The admissions department used to hire student workers as tour guides, but now that's a volunteer position. Instead, students are paid to take on marketing and publicity research. Dunn estimates that at least half of campus jobs go above and beyond the old-school image of a student filing papers, answering phones, or running errands.
One hope is that as more students earn higher wages, they can better balance school and work. Students who work 10 hours per week or less tend to have slightly higher grades, while students who work full time have lower grades and drop out at a higher rate, according to a 2001 study by UPromise, a company in Needham, Mass., that helps families save and pay for college.
Rhodes President William Troutt was looking for ways to live up to the cost- cutting advice he doled out as chairman of the National Commission on the Cost of Higher Education in the late 1990s. The college had already started saving energy and outsourcing certain tasks, but personnel costs were high.
At the same time, conversations with older alumni revealed that many remembered campus jobs as essential learning experiences. Current students, on the other hand, often felt their talents were being wasted on menial tasks.
So Mr. Troutt and Bob Johnson, dean of information services, looked for ideas on other campuses. One inspiration was Berea College in Kentucky, where every student works 10 to 15 hours a week.
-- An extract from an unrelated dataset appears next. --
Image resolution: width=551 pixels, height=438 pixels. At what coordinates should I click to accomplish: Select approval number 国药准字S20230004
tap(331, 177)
The goal was not to transform Rhodes that dramatically, but to see what work students could do most effectively and what support the college should offer.
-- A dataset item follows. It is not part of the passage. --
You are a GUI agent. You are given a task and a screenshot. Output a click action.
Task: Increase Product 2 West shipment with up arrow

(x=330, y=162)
In the resulting Student Associate Program, the work of four students is the equivalent of one full-time staffer - but it costs only $16,000 to pay all four instead of $40,000, plus benefits, Mr. Johnson estimates.
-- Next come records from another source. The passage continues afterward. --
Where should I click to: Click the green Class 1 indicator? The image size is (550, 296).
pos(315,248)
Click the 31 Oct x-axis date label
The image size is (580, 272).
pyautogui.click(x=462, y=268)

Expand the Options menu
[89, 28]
Rhodes expects to hire 60 student associates next year and to continue to gradually expand. "It's part of a larger aim of the college - trying to tie student assistance to some kind of powerful learning experience," Troutt says.
Another opportunity is the Service Scholars Program. Students are paid for jobs in community nonprofits, such as after-school programs or homeless shelters. They meet with mentors and academic advisers so they can draw connections to what they're learning in class.
English major Elizabeth Brandon just finished a story for Rhodes College's alumni magazine based on interviews with 10 alumni authors.
"It was great experience - a lot of them are in the line of work I want to pursue," she says.
She's also learned marketable skills such as proofreading and editing. The senior says that when she first started working at the magazine for 15 hours a week, she wondered how she'd fit it in, but "this teaches you to economize your time. It teaches you how you're going to have to be in the real world."
Ms. Brandon is the second student associate to work with mentor Martha Shepard, editor of the alumni magazine.
"They came in ready to go, asking for this job," Ms. Shepard says. "With the talent of these students, we don't have to hire as many freelancers."
When Brandon's predecessor graduated last year, she stepped right into a job as managing editor of a local magazine.
The learning curve for these jobs gives students a head start on approaching problem-solving in a broader way, says Prof. Mary Grace Neville at Southwestern, who is supervising Iams on the business-curriculum project.
"We want her to help us think about what we don't know yet," Professor Neville says. "One of the best things that's happening is that we're developing a relationship where she's willing to come early and say, 'OK, here's what I tried, help me understand what to do next...' rather than the student response, which is to bulldoze down the path and try to make the teacher happy, and then move on to the next step."
The value of such relationships is one reason the school requires student associates to make a two-year commitment.
"For one semester, it's not worth it," Neville says. "But the trajectory that we're on feels really good. [Erin's] becoming a member of our team."